> _RECORDS PROVIDED_
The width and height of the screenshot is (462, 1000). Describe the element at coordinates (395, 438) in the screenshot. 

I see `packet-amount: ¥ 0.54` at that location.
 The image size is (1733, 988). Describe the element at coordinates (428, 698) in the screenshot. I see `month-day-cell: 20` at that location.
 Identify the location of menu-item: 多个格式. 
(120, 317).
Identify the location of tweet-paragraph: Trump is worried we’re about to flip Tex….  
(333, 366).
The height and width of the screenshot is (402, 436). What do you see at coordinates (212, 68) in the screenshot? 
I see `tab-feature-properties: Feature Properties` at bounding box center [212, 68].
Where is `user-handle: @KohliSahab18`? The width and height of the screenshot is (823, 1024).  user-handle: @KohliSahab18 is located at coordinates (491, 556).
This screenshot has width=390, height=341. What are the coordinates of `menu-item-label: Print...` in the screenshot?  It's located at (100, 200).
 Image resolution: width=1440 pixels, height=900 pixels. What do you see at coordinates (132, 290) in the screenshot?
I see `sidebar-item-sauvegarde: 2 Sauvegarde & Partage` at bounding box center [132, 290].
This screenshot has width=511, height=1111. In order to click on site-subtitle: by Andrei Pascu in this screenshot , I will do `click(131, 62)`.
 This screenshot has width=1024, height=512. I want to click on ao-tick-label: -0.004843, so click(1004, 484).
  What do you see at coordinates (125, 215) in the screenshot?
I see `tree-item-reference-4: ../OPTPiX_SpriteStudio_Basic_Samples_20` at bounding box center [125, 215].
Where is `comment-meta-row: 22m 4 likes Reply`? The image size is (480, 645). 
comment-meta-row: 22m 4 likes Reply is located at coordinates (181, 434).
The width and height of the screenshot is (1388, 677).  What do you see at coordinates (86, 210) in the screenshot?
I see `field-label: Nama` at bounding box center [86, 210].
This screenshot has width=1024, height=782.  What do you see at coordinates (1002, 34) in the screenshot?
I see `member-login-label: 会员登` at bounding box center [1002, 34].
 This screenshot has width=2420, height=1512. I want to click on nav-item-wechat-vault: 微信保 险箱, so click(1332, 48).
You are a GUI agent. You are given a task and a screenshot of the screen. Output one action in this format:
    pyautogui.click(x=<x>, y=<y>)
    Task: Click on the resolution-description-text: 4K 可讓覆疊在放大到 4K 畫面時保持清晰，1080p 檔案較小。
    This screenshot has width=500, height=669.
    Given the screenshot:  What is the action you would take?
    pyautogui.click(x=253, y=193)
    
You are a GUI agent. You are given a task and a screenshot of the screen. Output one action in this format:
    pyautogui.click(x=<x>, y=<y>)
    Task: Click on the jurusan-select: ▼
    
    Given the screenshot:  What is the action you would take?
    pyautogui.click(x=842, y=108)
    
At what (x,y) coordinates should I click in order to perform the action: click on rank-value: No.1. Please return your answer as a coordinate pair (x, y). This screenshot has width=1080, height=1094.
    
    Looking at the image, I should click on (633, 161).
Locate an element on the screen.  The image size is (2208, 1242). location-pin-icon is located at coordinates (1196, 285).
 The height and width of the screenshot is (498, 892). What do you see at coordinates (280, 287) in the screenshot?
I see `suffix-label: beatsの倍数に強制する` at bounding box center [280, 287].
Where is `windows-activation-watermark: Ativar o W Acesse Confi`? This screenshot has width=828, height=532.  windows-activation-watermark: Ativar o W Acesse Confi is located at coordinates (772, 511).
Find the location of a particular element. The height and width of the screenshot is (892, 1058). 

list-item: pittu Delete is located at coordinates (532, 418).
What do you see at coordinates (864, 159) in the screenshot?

> _BRIEF_
Copy out each of the lines above word for word.

> _TASK ANSWER_
The width and height of the screenshot is (462, 1000). Describe the element at coordinates (395, 438) in the screenshot. 

I see `packet-amount: ¥ 0.54` at that location.
 The image size is (1733, 988). Describe the element at coordinates (428, 698) in the screenshot. I see `month-day-cell: 20` at that location.
 Identify the location of menu-item: 多个格式. 
(120, 317).
Identify the location of tweet-paragraph: Trump is worried we’re about to flip Tex….  
(333, 366).
The height and width of the screenshot is (402, 436). What do you see at coordinates (212, 68) in the screenshot? 
I see `tab-feature-properties: Feature Properties` at bounding box center [212, 68].
Where is `user-handle: @KohliSahab18`? The width and height of the screenshot is (823, 1024).  user-handle: @KohliSahab18 is located at coordinates (491, 556).
This screenshot has width=390, height=341. What are the coordinates of `menu-item-label: Print...` in the screenshot?  It's located at (100, 200).
 Image resolution: width=1440 pixels, height=900 pixels. What do you see at coordinates (132, 290) in the screenshot?
I see `sidebar-item-sauvegarde: 2 Sauvegarde & Partage` at bounding box center [132, 290].
This screenshot has width=511, height=1111. In order to click on site-subtitle: by Andrei Pascu in this screenshot , I will do `click(131, 62)`.
 This screenshot has width=1024, height=512. I want to click on ao-tick-label: -0.004843, so click(1004, 484).
  What do you see at coordinates (125, 215) in the screenshot?
I see `tree-item-reference-4: ../OPTPiX_SpriteStudio_Basic_Samples_20` at bounding box center [125, 215].
Where is `comment-meta-row: 22m 4 likes Reply`? The image size is (480, 645). 
comment-meta-row: 22m 4 likes Reply is located at coordinates (181, 434).
The width and height of the screenshot is (1388, 677).  What do you see at coordinates (86, 210) in the screenshot?
I see `field-label: Nama` at bounding box center [86, 210].
This screenshot has width=1024, height=782.  What do you see at coordinates (1002, 34) in the screenshot?
I see `member-login-label: 会员登` at bounding box center [1002, 34].
 This screenshot has width=2420, height=1512. I want to click on nav-item-wechat-vault: 微信保 险箱, so click(1332, 48).
You are a GUI agent. You are given a task and a screenshot of the screen. Output one action in this format:
    pyautogui.click(x=<x>, y=<y>)
    Task: Click on the resolution-description-text: 4K 可讓覆疊在放大到 4K 畫面時保持清晰，1080p 檔案較小。
    This screenshot has width=500, height=669.
    Given the screenshot:  What is the action you would take?
    pyautogui.click(x=253, y=193)
    
You are a GUI agent. You are given a task and a screenshot of the screen. Output one action in this format:
    pyautogui.click(x=<x>, y=<y>)
    Task: Click on the jurusan-select: ▼
    
    Given the screenshot:  What is the action you would take?
    pyautogui.click(x=842, y=108)
    
At what (x,y) coordinates should I click in order to perform the action: click on rank-value: No.1. Please return your answer as a coordinate pair (x, y). This screenshot has width=1080, height=1094.
    
    Looking at the image, I should click on (633, 161).
Locate an element on the screen.  The image size is (2208, 1242). location-pin-icon is located at coordinates (1196, 285).
 The height and width of the screenshot is (498, 892). What do you see at coordinates (280, 287) in the screenshot?
I see `suffix-label: beatsの倍数に強制する` at bounding box center [280, 287].
Where is `windows-activation-watermark: Ativar o W Acesse Confi`? This screenshot has width=828, height=532.  windows-activation-watermark: Ativar o W Acesse Confi is located at coordinates (772, 511).
Find the location of a particular element. The height and width of the screenshot is (892, 1058). 

list-item: pittu Delete is located at coordinates (532, 418).
What do you see at coordinates (864, 159) in the screenshot?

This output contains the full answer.